El maestro está de vuelta

José MartíLas Tunas.- El niño que repudió la injusticia y el dolor desde la finca Hanábana; el adolescente al que los grilletes le destrozaron los tobillos con solo 16 años, en las canteras de San Lázaro; el hijo de Mariano y Leonor; el alumno de Rafael María de Mendive; el padre de La Edad de Oro; el hombre de alma franca y pluma avezada; el orador intachable de “Con todos y para el bien de todos”, “Los Pinos Nuevos”, y otras obras insignes, regresa en esta jornada y convoca a iluminarnos con el faro que guió su vida, incluso en el día último de su existencia.

Martí sale de consignas, baja de tribunas y quiere habitar en el diarismo del cubano que lucha y a veces no distingue bien el camino.

“Se dice cubano y una dulzura como de suave hermandad se esparce por nuestras entrañas”.

                                                                    José Martí

El Apóstol Cubano sostenía que para verdades trabajamos y no para sueños, y es esa verdad la que debe salvarnos ahora en momentos de actualización en Cuba la mambisa, la de a pie, la de criollos de cepa sencilla y sacrificio, y tal como dijo José Martí: “No debemos dejar opacarse las fuerzas que nos hacen vivir: la dignidad, la libertad y el valor.

La prosa y el verso martianos están en la cola de la esquina, en la sonrisa del niño, en la mujer que degusta con su estela las calles de este país; en los campos; en el cubano que construye, tropieza, cae, pero nuevamente se pone en pie, porque “El hombre no se mide por las veces que se cae, sino por las que se levanta”.

Martí el intelectual está hecho memorias de las cuales podemos alimentar musas y nutrir cada segundo de esta existencia compleja, a veces coqueta, siempre sorprendente, pero “con el amor que es la excusa de la vida”.

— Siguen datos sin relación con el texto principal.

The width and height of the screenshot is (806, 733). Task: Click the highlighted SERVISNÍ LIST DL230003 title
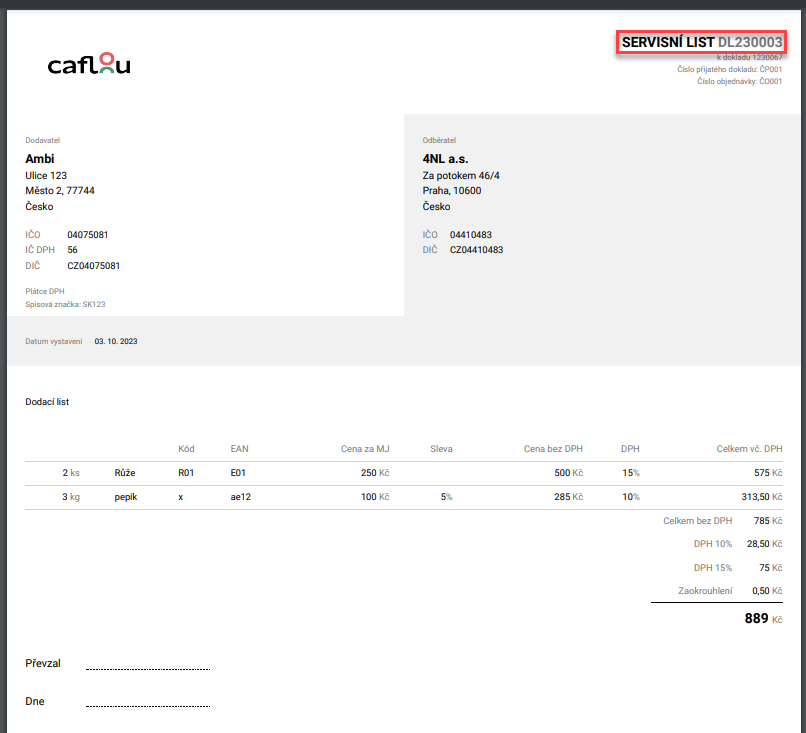pyautogui.click(x=700, y=43)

El hombre amado por Blanquita, Rosario, Concha, María, Sara y Carmen, regresa este 19 de mayo con su nítido e inquebrantable amor, transparentado en la obra de 42 años.

“No hay más Patria, cubanos, que aquella que se conquista con el propio esfuerzo”.  

José Martí

La brújula que necesita Cuba la trae José Martí 119 años después de su partida, para indicar el rumbo, y que la luz del Sol no nos deje de alumbrar el rostro.